> _Exercise details_:
All of the data that follows should be written out exactly.

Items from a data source
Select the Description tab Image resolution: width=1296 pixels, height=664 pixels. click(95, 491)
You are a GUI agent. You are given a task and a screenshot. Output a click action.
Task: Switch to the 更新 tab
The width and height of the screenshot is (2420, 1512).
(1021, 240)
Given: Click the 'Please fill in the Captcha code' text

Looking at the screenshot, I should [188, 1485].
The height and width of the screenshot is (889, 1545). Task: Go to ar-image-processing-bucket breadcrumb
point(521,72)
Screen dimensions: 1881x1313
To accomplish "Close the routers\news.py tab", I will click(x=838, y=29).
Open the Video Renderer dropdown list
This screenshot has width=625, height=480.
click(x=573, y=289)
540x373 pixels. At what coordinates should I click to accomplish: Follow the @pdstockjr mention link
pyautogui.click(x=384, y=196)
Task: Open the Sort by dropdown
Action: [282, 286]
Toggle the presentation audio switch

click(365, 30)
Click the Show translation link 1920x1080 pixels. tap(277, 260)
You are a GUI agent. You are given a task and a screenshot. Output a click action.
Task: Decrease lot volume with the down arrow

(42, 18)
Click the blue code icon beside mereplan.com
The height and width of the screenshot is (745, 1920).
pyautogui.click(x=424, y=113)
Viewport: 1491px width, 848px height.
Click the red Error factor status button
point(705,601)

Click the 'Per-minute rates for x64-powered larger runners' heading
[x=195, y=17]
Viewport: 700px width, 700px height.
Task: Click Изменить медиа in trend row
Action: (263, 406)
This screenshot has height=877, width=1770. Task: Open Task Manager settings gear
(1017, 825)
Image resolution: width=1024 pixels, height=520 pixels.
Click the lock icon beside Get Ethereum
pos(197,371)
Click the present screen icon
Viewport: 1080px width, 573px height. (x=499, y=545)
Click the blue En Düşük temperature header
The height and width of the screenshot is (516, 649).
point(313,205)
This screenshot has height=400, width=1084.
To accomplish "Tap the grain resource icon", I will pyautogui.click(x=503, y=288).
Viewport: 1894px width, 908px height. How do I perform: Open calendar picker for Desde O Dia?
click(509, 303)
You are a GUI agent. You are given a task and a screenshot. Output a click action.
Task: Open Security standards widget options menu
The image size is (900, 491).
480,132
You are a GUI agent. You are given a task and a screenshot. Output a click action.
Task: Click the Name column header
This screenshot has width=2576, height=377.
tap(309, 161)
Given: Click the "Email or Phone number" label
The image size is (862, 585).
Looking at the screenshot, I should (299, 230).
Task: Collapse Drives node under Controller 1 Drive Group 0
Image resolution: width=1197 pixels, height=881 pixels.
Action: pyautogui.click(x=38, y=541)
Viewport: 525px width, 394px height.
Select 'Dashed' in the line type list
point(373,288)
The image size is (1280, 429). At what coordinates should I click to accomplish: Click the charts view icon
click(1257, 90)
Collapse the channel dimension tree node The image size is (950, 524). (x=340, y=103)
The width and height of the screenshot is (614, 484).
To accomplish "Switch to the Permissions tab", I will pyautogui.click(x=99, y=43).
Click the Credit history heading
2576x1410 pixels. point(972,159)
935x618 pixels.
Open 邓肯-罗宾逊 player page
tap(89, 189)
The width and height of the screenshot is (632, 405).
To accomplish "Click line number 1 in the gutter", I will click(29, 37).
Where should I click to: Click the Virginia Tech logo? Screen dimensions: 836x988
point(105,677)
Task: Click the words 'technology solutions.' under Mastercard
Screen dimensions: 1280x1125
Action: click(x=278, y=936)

> _Result for this exercise_:
Select the Description tab Image resolution: width=1296 pixels, height=664 pixels. click(95, 491)
You are a GUI agent. You are given a task and a screenshot. Output a click action.
Task: Switch to the 更新 tab
The width and height of the screenshot is (2420, 1512).
(1021, 240)
Given: Click the 'Please fill in the Captcha code' text

Looking at the screenshot, I should [188, 1485].
The height and width of the screenshot is (889, 1545). Task: Go to ar-image-processing-bucket breadcrumb
point(521,72)
Screen dimensions: 1881x1313
To accomplish "Close the routers\news.py tab", I will click(x=838, y=29).
Open the Video Renderer dropdown list
This screenshot has width=625, height=480.
click(x=573, y=289)
540x373 pixels. At what coordinates should I click to accomplish: Follow the @pdstockjr mention link
pyautogui.click(x=384, y=196)
Task: Open the Sort by dropdown
Action: [282, 286]
Toggle the presentation audio switch

click(365, 30)
Click the Show translation link 1920x1080 pixels. tap(277, 260)
You are a GUI agent. You are given a task and a screenshot. Output a click action.
Task: Decrease lot volume with the down arrow

(42, 18)
Click the blue code icon beside mereplan.com
The height and width of the screenshot is (745, 1920).
pyautogui.click(x=424, y=113)
Viewport: 1491px width, 848px height.
Click the red Error factor status button
point(705,601)

Click the 'Per-minute rates for x64-powered larger runners' heading
[x=195, y=17]
Viewport: 700px width, 700px height.
Task: Click Изменить медиа in trend row
Action: (263, 406)
This screenshot has height=877, width=1770. Task: Open Task Manager settings gear
(1017, 825)
Image resolution: width=1024 pixels, height=520 pixels.
Click the lock icon beside Get Ethereum
pos(197,371)
Click the present screen icon
Viewport: 1080px width, 573px height. (x=499, y=545)
Click the blue En Düşük temperature header
The height and width of the screenshot is (516, 649).
point(313,205)
This screenshot has height=400, width=1084.
To accomplish "Tap the grain resource icon", I will pyautogui.click(x=503, y=288).
Viewport: 1894px width, 908px height. How do I perform: Open calendar picker for Desde O Dia?
click(509, 303)
You are a GUI agent. You are given a task and a screenshot. Output a click action.
Task: Open Security standards widget options menu
The image size is (900, 491).
480,132
You are a GUI agent. You are given a task and a screenshot. Output a click action.
Task: Click the Name column header
This screenshot has width=2576, height=377.
tap(309, 161)
Given: Click the "Email or Phone number" label
The image size is (862, 585).
Looking at the screenshot, I should (299, 230).
Task: Collapse Drives node under Controller 1 Drive Group 0
Image resolution: width=1197 pixels, height=881 pixels.
Action: pyautogui.click(x=38, y=541)
Viewport: 525px width, 394px height.
Select 'Dashed' in the line type list
point(373,288)
The image size is (1280, 429). At what coordinates should I click to accomplish: Click the charts view icon
click(1257, 90)
Collapse the channel dimension tree node The image size is (950, 524). (x=340, y=103)
The width and height of the screenshot is (614, 484).
To accomplish "Switch to the Permissions tab", I will pyautogui.click(x=99, y=43).
Click the Credit history heading
2576x1410 pixels. point(972,159)
935x618 pixels.
Open 邓肯-罗宾逊 player page
tap(89, 189)
The width and height of the screenshot is (632, 405).
To accomplish "Click line number 1 in the gutter", I will click(29, 37).
Where should I click to: Click the Virginia Tech logo? Screen dimensions: 836x988
point(105,677)
Task: Click the words 'technology solutions.' under Mastercard
Screen dimensions: 1280x1125
Action: click(x=278, y=936)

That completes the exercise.